* Exercise materials *
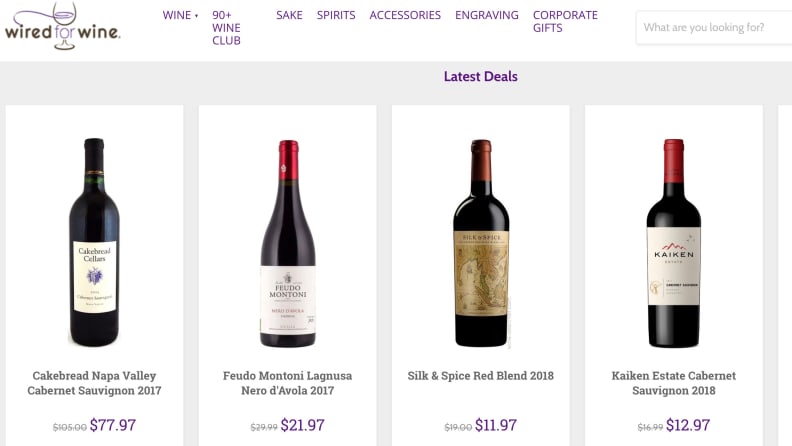Open the ENGRAVING page
The image size is (792, 446).
[486, 15]
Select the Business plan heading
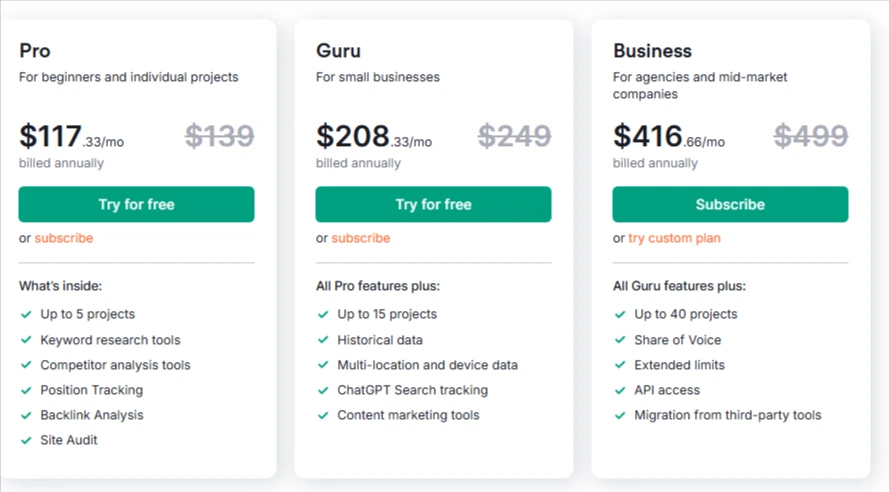Screen dimensions: 889x492 pyautogui.click(x=652, y=51)
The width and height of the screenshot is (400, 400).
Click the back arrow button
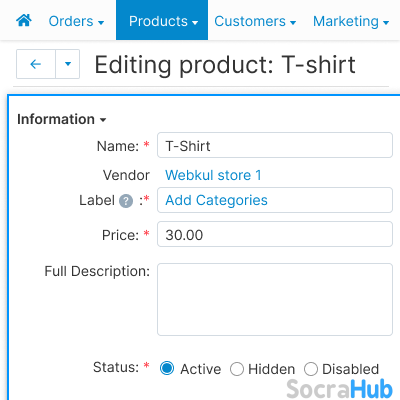pos(36,64)
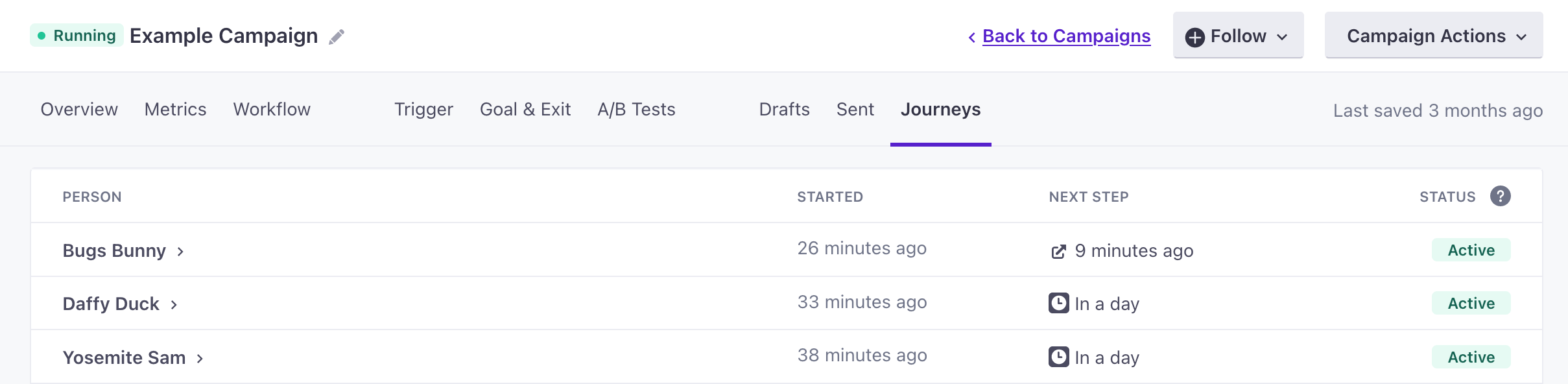The width and height of the screenshot is (1568, 384).
Task: Open Daffy Duck's journey via chevron
Action: pyautogui.click(x=174, y=305)

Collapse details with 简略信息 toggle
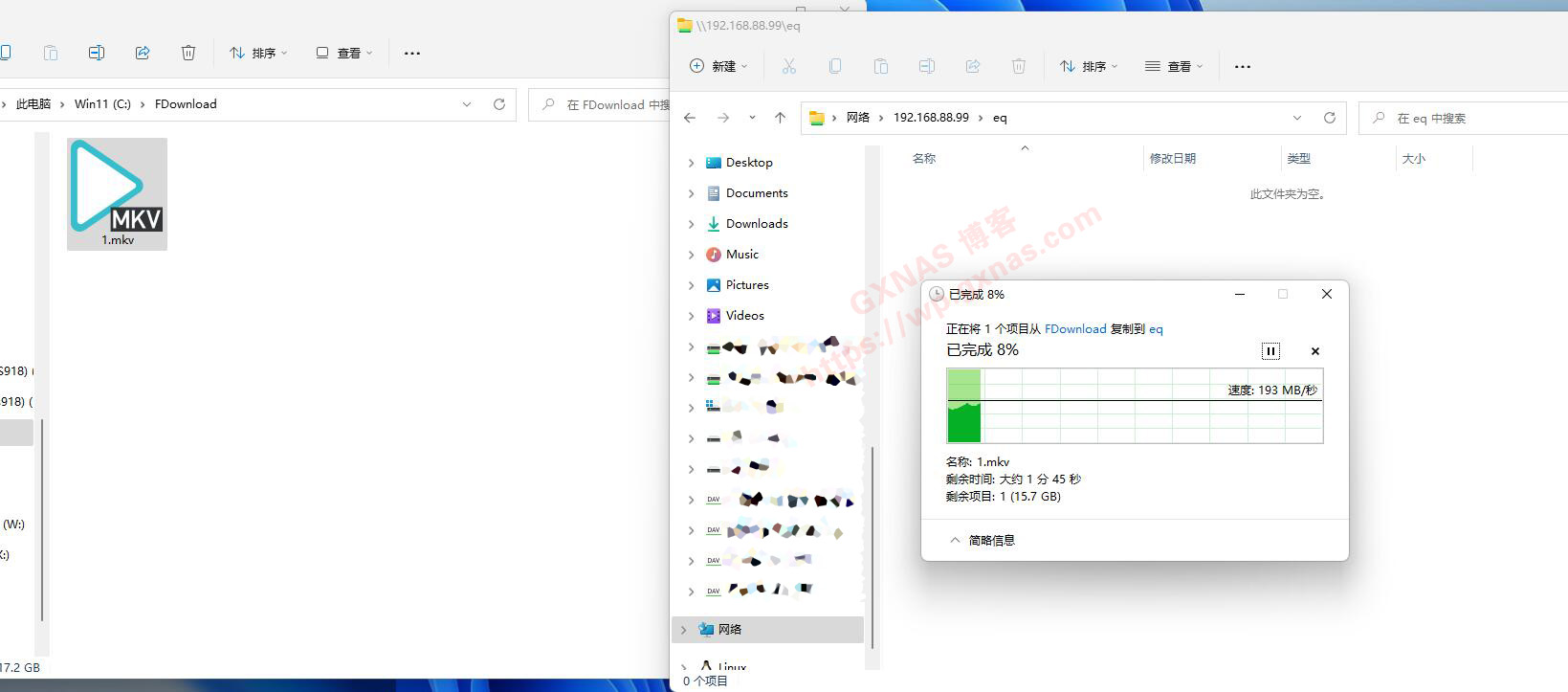click(982, 540)
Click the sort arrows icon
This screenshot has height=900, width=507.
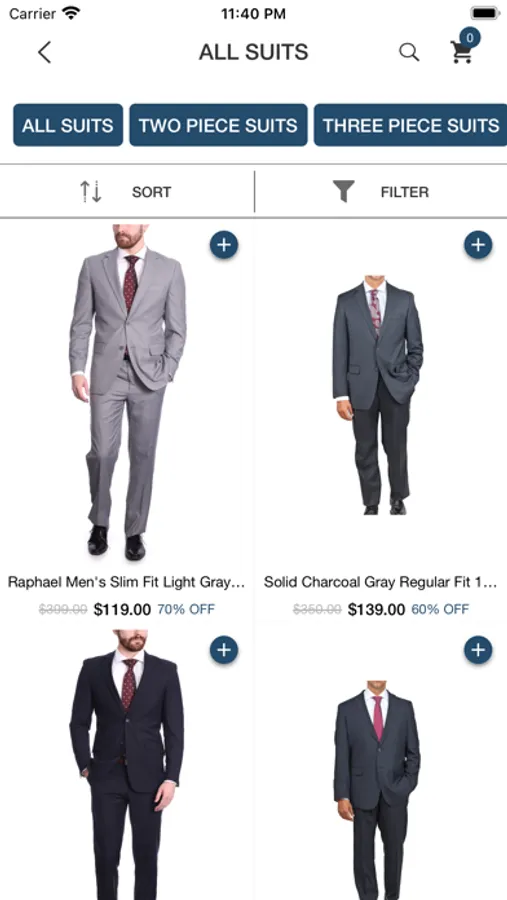tap(91, 192)
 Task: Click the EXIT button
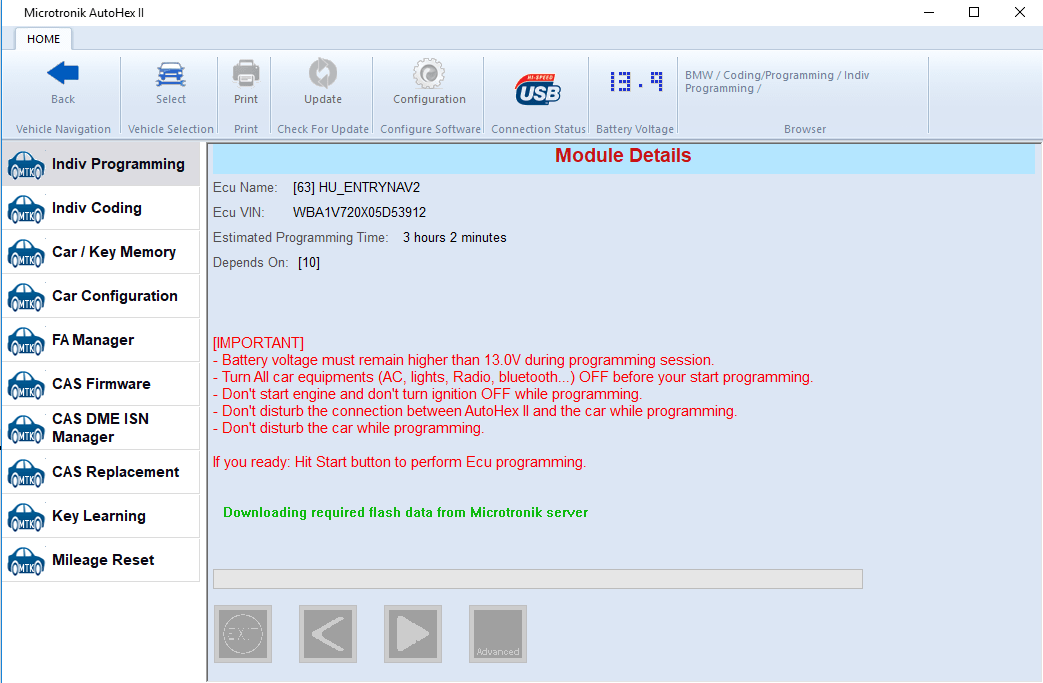coord(242,633)
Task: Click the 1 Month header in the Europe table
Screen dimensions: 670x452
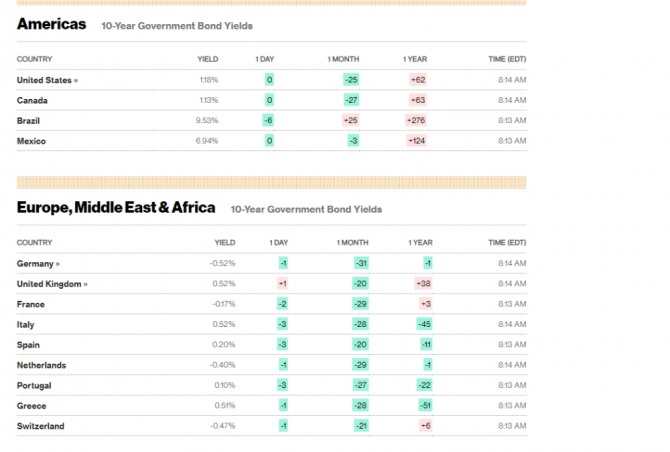Action: click(x=352, y=242)
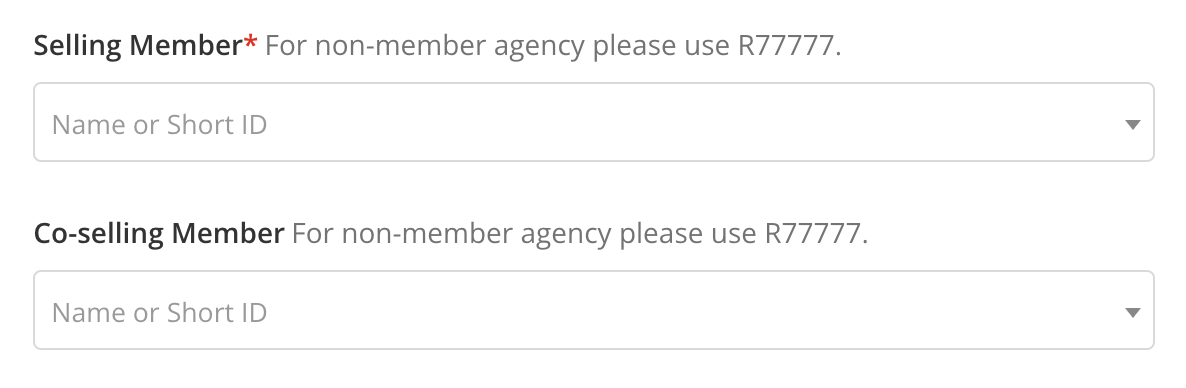Select placeholder text in Co-selling Member field
The image size is (1186, 388).
point(160,312)
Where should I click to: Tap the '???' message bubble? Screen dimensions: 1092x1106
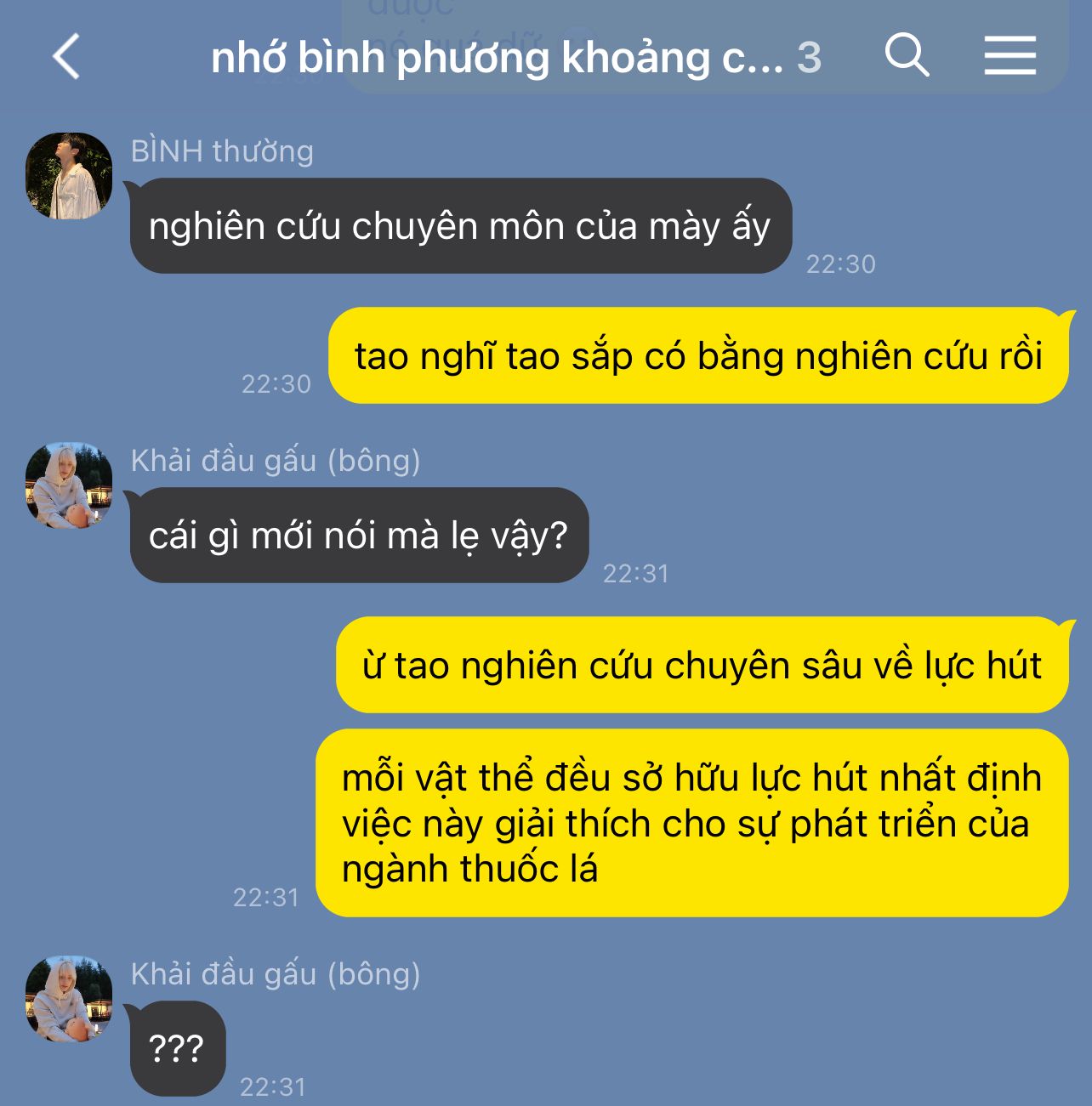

* Try it *
In the records above, find the line with "Click the back arrow button" and the line with "Click the sort arrows icon", then restate word for word only those two lines and all lines between, omitting pictures.

* Exercise output *
Click the back arrow button
pos(36,64)
The width and height of the screenshot is (1568, 384).
Task: Open Daffy Duck's journey via chevron
Action: pyautogui.click(x=174, y=305)

Collapse details with 简略信息 toggle
click(982, 540)
Click the sort arrows icon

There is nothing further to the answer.